▶ Problem statement
Repeat the data in full. Every line must match.

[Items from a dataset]
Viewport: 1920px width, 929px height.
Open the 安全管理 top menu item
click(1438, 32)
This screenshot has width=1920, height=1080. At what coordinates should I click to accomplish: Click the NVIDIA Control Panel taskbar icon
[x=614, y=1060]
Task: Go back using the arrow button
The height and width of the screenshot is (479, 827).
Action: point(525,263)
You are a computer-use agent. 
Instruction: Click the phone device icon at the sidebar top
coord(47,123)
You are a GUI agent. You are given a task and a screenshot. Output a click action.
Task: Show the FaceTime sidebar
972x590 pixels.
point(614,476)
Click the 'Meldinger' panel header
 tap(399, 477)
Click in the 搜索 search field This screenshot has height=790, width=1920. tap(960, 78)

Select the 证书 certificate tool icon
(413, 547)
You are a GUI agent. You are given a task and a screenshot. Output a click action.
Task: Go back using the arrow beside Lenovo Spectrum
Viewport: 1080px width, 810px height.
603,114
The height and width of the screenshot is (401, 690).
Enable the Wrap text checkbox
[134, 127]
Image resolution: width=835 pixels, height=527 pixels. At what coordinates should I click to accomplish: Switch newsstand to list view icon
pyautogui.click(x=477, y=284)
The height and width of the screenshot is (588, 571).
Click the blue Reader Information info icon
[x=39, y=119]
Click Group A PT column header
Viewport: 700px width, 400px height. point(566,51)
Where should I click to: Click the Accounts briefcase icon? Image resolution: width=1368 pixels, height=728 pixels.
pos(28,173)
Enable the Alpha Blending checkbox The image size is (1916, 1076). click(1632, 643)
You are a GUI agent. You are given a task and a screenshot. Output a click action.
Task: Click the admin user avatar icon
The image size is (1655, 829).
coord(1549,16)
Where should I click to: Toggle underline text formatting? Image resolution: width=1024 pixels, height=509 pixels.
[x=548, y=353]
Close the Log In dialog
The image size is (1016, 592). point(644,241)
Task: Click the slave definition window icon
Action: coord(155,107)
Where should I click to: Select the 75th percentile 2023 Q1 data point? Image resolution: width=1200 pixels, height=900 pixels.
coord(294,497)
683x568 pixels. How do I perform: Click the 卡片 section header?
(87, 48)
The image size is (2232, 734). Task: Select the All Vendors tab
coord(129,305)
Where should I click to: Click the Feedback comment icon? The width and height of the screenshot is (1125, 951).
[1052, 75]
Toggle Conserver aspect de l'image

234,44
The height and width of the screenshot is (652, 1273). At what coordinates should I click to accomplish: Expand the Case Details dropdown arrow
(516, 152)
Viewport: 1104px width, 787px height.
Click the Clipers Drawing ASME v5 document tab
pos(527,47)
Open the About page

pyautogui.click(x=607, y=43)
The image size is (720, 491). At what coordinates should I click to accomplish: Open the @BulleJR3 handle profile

▶ Finished exercise
Viewport: 1920px width, 929px height.
Open the 安全管理 top menu item
click(1438, 32)
This screenshot has width=1920, height=1080. At what coordinates should I click to accomplish: Click the NVIDIA Control Panel taskbar icon
[x=614, y=1060]
Task: Go back using the arrow button
The height and width of the screenshot is (479, 827).
Action: point(525,263)
You are a computer-use agent. 
Instruction: Click the phone device icon at the sidebar top
coord(47,123)
You are a GUI agent. You are given a task and a screenshot. Output a click action.
Task: Show the FaceTime sidebar
972x590 pixels.
point(614,476)
Click the 'Meldinger' panel header
 tap(399, 477)
Click in the 搜索 search field This screenshot has height=790, width=1920. tap(960, 78)

Select the 证书 certificate tool icon
(413, 547)
You are a GUI agent. You are given a task and a screenshot. Output a click action.
Task: Go back using the arrow beside Lenovo Spectrum
Viewport: 1080px width, 810px height.
603,114
The height and width of the screenshot is (401, 690).
Enable the Wrap text checkbox
[134, 127]
Image resolution: width=835 pixels, height=527 pixels. At what coordinates should I click to accomplish: Switch newsstand to list view icon
pyautogui.click(x=477, y=284)
The height and width of the screenshot is (588, 571).
Click the blue Reader Information info icon
[x=39, y=119]
Click Group A PT column header
Viewport: 700px width, 400px height. point(566,51)
Where should I click to: Click the Accounts briefcase icon? Image resolution: width=1368 pixels, height=728 pixels.
pos(28,173)
Enable the Alpha Blending checkbox The image size is (1916, 1076). click(1632, 643)
You are a GUI agent. You are given a task and a screenshot. Output a click action.
Task: Click the admin user avatar icon
The image size is (1655, 829).
coord(1549,16)
Where should I click to: Toggle underline text formatting? Image resolution: width=1024 pixels, height=509 pixels.
[x=548, y=353]
Close the Log In dialog
The image size is (1016, 592). point(644,241)
Task: Click the slave definition window icon
Action: coord(155,107)
Where should I click to: Select the 75th percentile 2023 Q1 data point? Image resolution: width=1200 pixels, height=900 pixels.
coord(294,497)
683x568 pixels. How do I perform: Click the 卡片 section header?
(87, 48)
The image size is (2232, 734). Task: Select the All Vendors tab
coord(129,305)
Where should I click to: Click the Feedback comment icon? The width and height of the screenshot is (1125, 951).
[1052, 75]
Toggle Conserver aspect de l'image

234,44
The height and width of the screenshot is (652, 1273). At what coordinates should I click to accomplish: Expand the Case Details dropdown arrow
(516, 152)
Viewport: 1104px width, 787px height.
Click the Clipers Drawing ASME v5 document tab
pos(527,47)
Open the About page

pyautogui.click(x=607, y=43)
The image size is (720, 491). At what coordinates should I click to accomplish: Open the @BulleJR3 handle profile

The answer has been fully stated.